◆ **GIVEN DATA**
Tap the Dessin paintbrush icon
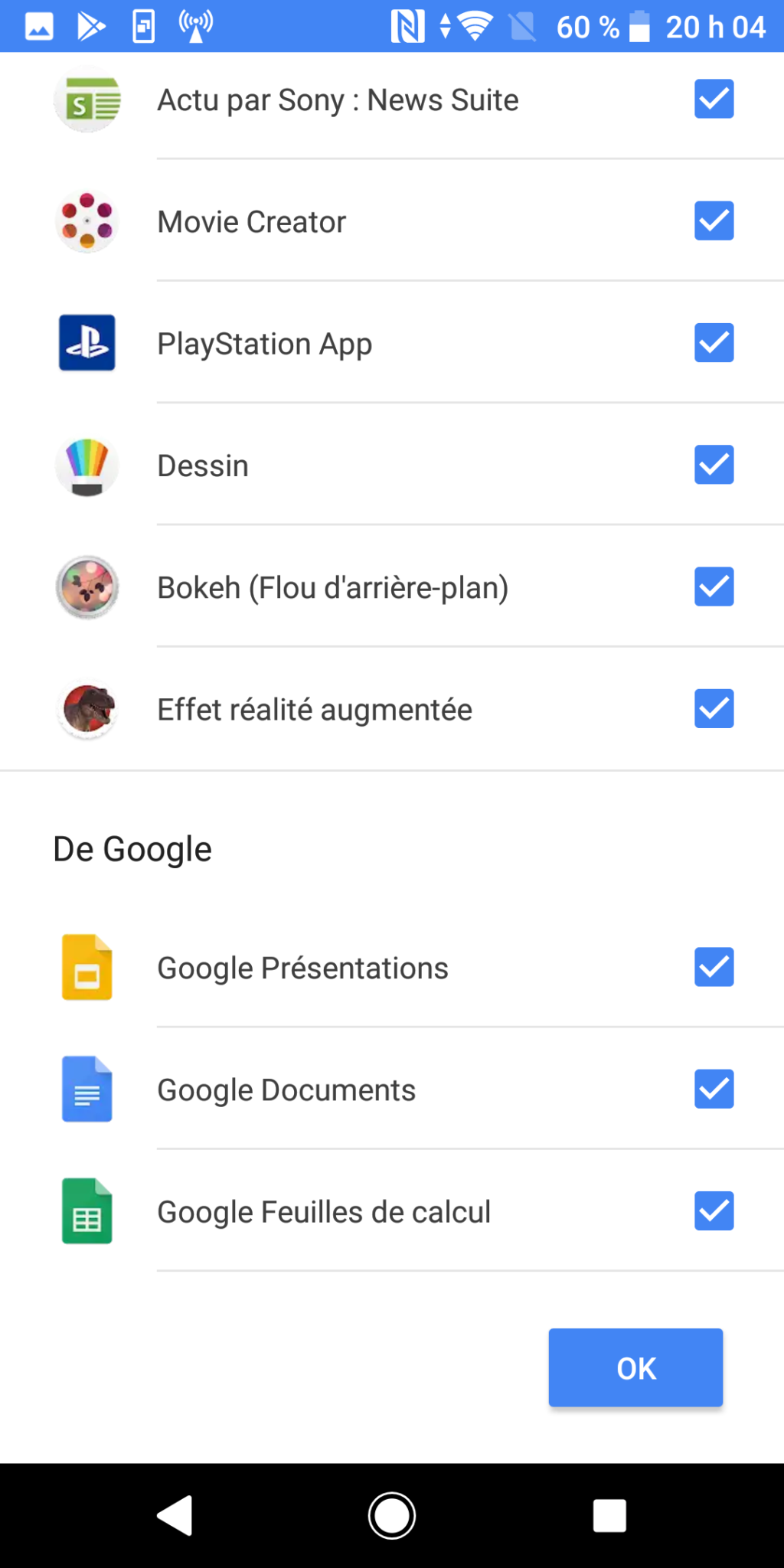 (x=87, y=466)
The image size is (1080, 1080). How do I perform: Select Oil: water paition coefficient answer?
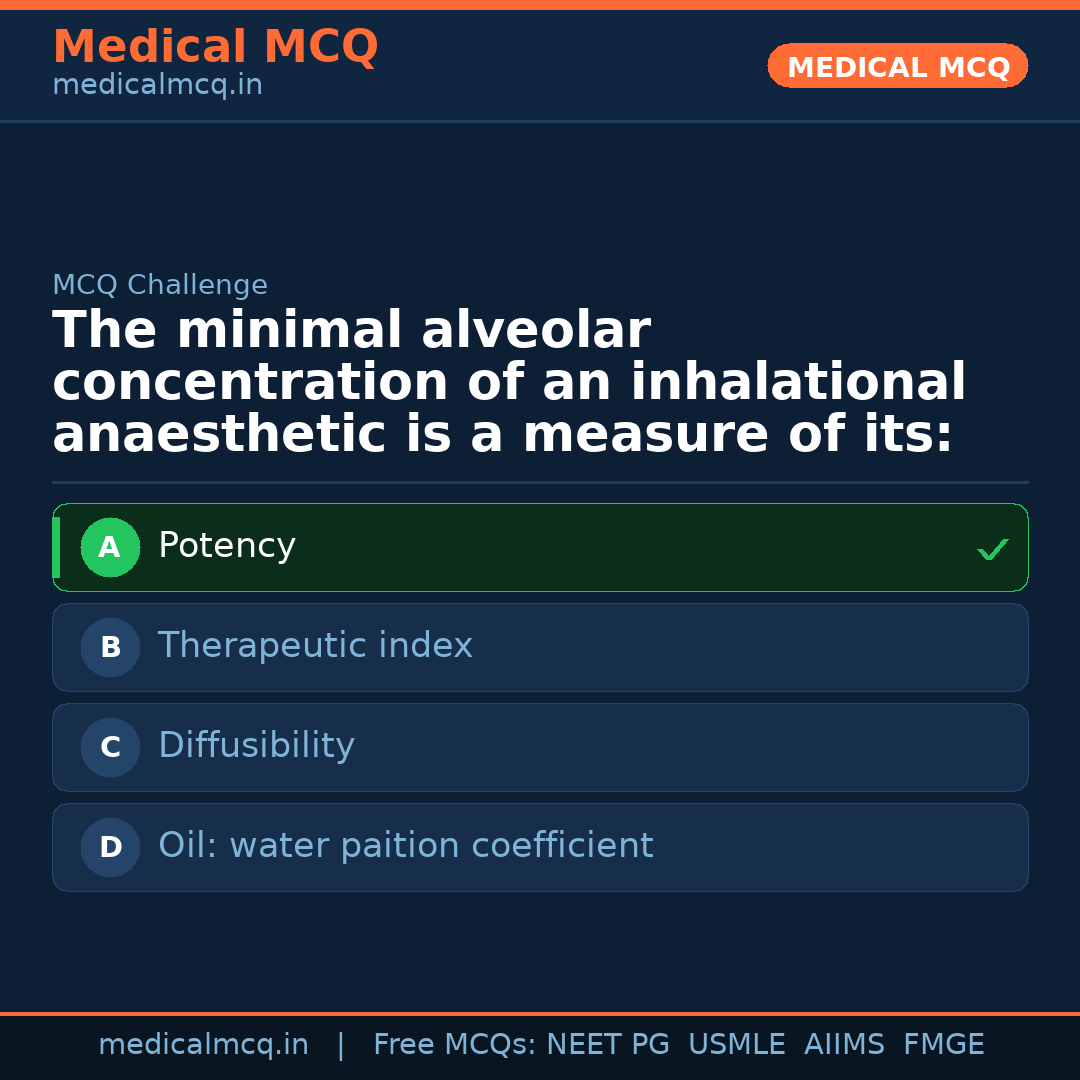point(405,846)
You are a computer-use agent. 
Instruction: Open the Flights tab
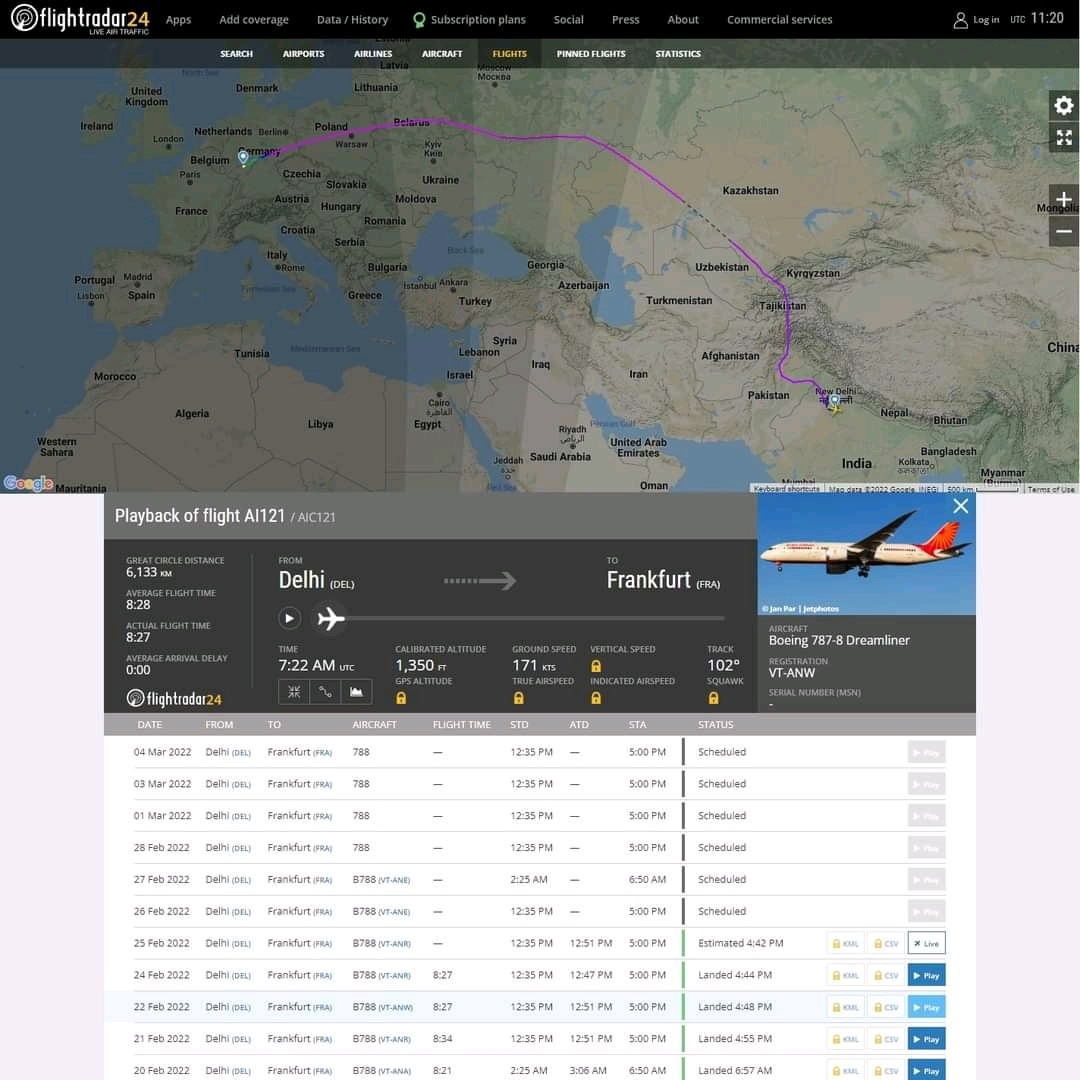tap(509, 54)
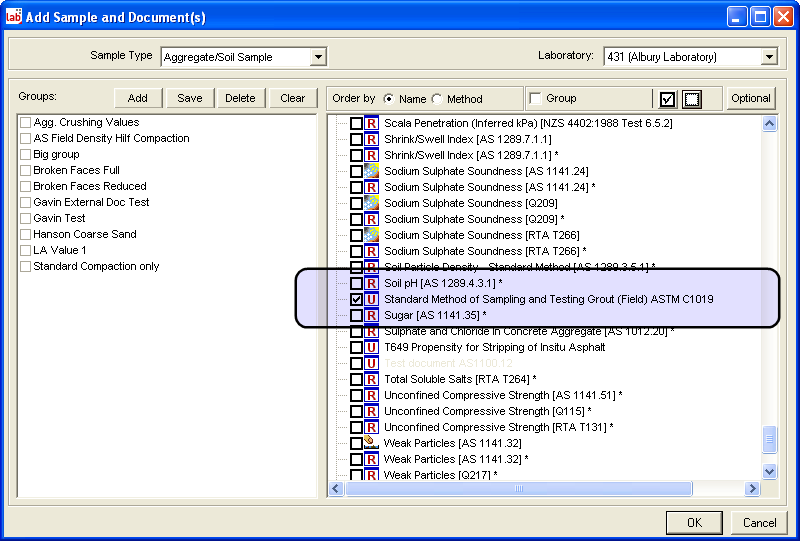Uncheck Standard Method of Sampling and Testing Grout
The width and height of the screenshot is (800, 541).
(x=356, y=299)
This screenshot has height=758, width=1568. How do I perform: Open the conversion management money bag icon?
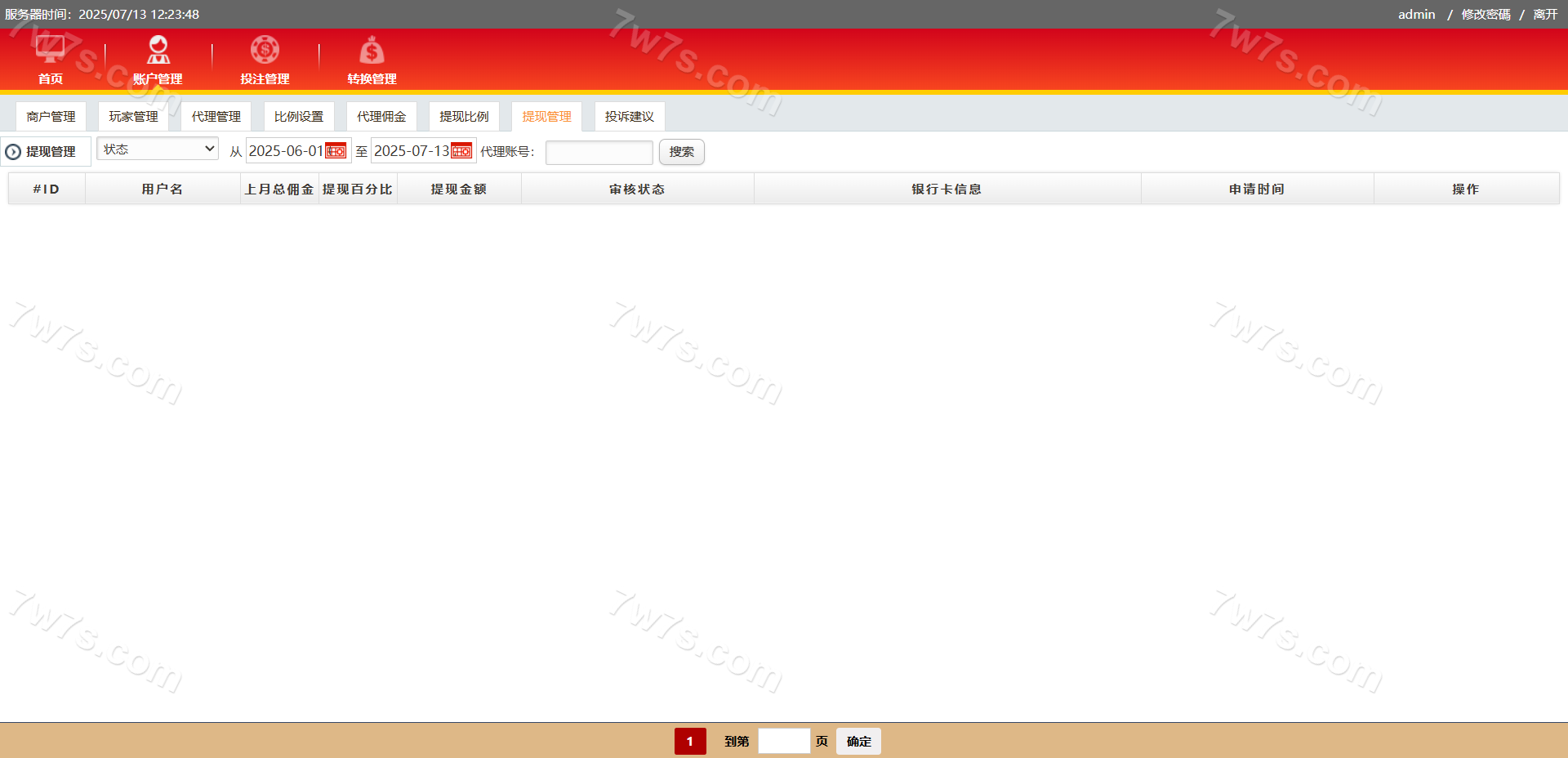pos(372,51)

◆ **ABOUT THIS EXERCISE**
When you reach an image, pass over it, and retype all other material exactly.

◆ **TASK SOLUTION**
Tap the Dessin paintbrush icon
 (x=87, y=466)
The image size is (1080, 1080). How do I perform: Select Oil: water paition coefficient answer?
point(405,846)
You are a computer-use agent. 
Instruction: Open the Flights tab
tap(509, 54)
Uncheck Standard Method of Sampling and Testing Grout
The width and height of the screenshot is (800, 541).
(x=356, y=299)
This screenshot has height=758, width=1568. How do I perform: Open the conversion management money bag icon?
pos(372,51)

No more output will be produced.